ADT Answers Its Critics

‘Largest Mom and Pop’ Strives to Minimize Internal Bureaucracy
What is ADT’s philosophy regarding customer service? How
does the company handle it?

Snyder: When it comes to customer service, you have to constantly poll them and never be satisfied with what you are doing. We spend millions of dollars in this area each year. You cannot get complacent, even if you are doing a great job. We have to impress our customers every year.

For quality customer service, an organization has to workshop it, train it, Six Sigma it. A live person must always answer phones, calls must be returned within two hours and disputes can never place the customer in the middle. We have a manager training program called The ADT Way that covers these and other mandatory principles. We take care of problems immediately without pointing fingers. Not torturing customers separates good companies from bad ones. Our customer surveys show we are doing a great job. Also, we have the resources to keep customers up to date with the latest, state-of-the-art equipment.

But isn’t it a danger when a company gets as big as ADT that it becomes too bureaucratic and customer service slips as a result?

Snyder: I am sure some bureaucracy exists, but that can happen in small companies as well. We try to be the largest mom and pop in the industry. We don’t have a lot of forms, requests for approval, committees or anything like that. Of course, we do make sure to keep careful records of anything related the customer.

Typically, only three layers of the organization separate me from the customer; I challenge anyone to have a simpler structure than that in this or any other industry. I probably interact with my line workers more than my managers. I speak to 50-100 employee groups per year to make sure things are as streamlined and efficient as possible.
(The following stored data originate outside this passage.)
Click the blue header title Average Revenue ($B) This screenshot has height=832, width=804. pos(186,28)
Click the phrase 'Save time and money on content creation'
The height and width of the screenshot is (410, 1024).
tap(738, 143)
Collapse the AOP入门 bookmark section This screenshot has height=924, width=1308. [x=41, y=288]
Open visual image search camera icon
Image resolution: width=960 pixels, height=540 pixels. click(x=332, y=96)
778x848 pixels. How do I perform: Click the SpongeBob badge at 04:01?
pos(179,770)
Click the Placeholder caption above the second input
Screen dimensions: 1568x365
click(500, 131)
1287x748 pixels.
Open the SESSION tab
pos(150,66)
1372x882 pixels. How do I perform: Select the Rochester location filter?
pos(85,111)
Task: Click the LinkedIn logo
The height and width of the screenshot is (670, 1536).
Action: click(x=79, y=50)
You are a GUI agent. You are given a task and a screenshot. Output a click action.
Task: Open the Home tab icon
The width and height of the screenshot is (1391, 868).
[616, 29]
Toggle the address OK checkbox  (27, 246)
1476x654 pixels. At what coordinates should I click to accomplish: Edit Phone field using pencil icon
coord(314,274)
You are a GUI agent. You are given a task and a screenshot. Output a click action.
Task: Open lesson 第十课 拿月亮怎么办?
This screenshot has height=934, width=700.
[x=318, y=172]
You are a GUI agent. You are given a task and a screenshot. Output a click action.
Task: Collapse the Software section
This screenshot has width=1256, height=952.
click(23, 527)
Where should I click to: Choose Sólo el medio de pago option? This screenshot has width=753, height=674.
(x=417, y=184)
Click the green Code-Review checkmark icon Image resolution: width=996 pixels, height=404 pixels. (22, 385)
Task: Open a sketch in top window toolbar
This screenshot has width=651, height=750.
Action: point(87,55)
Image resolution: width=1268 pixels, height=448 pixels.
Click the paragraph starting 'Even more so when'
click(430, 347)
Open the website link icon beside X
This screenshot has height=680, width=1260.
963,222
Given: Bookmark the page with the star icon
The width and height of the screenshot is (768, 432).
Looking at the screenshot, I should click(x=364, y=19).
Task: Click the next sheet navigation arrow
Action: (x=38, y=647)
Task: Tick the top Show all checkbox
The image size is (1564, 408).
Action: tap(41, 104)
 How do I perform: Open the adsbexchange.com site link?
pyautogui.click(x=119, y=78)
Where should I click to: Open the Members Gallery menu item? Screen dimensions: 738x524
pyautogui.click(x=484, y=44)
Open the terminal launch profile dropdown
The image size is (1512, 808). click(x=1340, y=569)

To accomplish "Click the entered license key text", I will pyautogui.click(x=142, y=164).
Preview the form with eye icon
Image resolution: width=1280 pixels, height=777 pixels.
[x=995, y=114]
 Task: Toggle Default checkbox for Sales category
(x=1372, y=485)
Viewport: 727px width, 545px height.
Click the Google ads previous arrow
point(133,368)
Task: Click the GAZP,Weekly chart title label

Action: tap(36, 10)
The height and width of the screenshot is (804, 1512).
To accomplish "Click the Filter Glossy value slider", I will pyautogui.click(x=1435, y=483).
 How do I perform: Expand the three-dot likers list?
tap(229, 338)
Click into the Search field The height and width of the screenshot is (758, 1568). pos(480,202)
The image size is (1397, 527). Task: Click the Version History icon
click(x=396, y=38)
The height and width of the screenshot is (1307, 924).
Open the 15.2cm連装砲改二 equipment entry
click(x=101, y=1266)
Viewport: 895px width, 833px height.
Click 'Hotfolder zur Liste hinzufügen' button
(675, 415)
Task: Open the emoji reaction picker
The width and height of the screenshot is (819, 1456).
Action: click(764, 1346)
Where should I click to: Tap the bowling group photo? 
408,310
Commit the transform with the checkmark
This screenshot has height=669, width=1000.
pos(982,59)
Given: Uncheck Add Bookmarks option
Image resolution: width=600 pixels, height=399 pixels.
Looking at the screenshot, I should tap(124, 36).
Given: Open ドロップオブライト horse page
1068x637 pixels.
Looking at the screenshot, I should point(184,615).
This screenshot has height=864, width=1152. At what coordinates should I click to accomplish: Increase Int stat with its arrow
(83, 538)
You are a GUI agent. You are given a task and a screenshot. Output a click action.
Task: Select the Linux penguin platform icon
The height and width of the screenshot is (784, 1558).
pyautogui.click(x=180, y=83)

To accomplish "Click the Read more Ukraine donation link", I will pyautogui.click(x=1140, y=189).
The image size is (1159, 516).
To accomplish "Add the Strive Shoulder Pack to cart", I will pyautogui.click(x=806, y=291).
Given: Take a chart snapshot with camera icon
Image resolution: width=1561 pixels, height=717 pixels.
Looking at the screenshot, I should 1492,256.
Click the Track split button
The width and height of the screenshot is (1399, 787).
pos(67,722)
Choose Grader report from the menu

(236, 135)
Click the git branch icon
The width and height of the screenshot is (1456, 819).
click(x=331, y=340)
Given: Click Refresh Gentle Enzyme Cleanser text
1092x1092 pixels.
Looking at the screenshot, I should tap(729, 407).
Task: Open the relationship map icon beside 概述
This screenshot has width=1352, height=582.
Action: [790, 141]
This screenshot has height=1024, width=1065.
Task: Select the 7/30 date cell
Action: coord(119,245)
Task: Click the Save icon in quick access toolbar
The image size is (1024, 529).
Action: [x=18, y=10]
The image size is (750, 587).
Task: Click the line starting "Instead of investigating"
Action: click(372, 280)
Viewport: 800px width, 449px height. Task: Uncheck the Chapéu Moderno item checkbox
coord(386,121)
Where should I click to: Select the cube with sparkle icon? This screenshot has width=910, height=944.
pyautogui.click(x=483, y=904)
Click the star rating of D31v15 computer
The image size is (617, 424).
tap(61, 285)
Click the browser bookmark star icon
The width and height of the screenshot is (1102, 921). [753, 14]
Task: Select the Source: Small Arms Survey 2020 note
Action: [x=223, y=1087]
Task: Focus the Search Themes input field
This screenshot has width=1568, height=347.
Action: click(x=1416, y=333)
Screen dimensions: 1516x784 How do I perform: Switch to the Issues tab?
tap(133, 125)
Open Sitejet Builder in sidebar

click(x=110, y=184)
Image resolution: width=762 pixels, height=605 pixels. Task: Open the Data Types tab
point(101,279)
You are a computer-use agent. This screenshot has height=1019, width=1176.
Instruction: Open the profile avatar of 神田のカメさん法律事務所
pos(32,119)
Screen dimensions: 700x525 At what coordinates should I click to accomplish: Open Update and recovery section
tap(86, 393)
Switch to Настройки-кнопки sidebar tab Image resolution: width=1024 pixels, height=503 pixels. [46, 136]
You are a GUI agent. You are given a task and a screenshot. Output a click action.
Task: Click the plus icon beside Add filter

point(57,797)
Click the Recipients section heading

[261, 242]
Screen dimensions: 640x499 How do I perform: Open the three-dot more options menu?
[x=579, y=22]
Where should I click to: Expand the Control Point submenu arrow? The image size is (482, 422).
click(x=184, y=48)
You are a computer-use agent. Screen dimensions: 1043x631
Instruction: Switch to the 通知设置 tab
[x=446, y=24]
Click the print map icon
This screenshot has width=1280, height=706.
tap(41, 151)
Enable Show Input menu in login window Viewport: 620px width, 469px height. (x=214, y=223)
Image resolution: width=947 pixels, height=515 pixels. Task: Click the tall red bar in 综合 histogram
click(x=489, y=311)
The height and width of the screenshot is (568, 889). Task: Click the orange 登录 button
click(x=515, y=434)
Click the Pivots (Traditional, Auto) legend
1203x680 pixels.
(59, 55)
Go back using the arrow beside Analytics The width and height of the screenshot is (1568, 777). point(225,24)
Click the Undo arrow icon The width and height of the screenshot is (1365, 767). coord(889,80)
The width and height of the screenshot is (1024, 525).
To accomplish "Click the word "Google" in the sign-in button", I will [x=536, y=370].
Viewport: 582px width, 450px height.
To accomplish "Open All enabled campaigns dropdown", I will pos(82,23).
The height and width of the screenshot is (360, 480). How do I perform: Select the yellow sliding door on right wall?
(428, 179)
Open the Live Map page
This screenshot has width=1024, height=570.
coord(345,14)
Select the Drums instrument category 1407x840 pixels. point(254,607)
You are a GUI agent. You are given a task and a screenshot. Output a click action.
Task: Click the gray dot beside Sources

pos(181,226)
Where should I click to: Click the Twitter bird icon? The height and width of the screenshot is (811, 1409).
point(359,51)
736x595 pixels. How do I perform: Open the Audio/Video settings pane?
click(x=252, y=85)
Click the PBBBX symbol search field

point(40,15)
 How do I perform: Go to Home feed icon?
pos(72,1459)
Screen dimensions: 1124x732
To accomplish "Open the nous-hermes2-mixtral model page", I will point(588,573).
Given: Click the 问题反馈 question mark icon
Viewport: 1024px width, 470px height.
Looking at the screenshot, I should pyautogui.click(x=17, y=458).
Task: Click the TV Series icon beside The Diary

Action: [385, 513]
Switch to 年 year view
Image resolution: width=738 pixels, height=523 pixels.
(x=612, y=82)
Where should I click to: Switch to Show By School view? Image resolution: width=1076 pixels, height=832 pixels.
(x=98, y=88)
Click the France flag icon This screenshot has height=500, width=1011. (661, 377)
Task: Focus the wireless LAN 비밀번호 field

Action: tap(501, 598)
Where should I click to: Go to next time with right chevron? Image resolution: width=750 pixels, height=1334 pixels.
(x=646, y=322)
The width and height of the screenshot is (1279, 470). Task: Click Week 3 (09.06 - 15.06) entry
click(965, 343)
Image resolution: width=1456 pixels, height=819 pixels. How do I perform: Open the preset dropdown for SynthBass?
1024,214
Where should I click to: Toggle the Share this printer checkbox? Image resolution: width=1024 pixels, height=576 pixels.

I am not a really structured guy and I don’t like to be bound that way. There are very few things that go on in this company that I don’t hear about. I like it that way.

Plagued by Negative Media, Positive Acts Go Unheralded

What about all the negative coverage of ADT-installed systems in the mainstream media the past few years, many of them associated with your Authorized Dealer program? How do you contend with exposes on Fox News, for instance?

Snyder: The pain lasts about an hour after the newscast, but it stays with me a long time. I can’t stand it.

When a media report takes place, we first must find out if the problem is real. If so, we fix it with the customer and then deal with whoever is doing the story to make sure the facts are right. We always assume there is some grain of truth and the top priority is to get it fixed, and then worry about the media spin later.

I see all these negative articles, but no one reports about the fact that the vast majority of customers in our dealer program are fully satisfied. They never cover the fact we were terminating dealerships at a rate of about two per month five years ago because they did not meet our quality standards.

If there is a problem with one of our systems, the edict is to get it fixed and we will find out the details later. I take it real, real serious. Do we have our problems? Absolutely. But if we know about it, we fix it. If it is part of the routine behavior of a given dealer, we throw them out immediately.

I always ask myself, if I run into an ADT customer in a grocery store, am I going to be happy to meet them or looking to avoid them? I am in the fixit mode and I believe we have done a pretty good job of that.

In 2002, ADT made some fairly radical reductions concerning its Authorized Dealer program.What were the reasons for that and where does it stand presently?

Snyder: There we so many things going on between the old and new Tyco administration and they needed to make some quick determinations what was working and what wasn’t. They looked at the economics and ended some of the dealer programs in other countries.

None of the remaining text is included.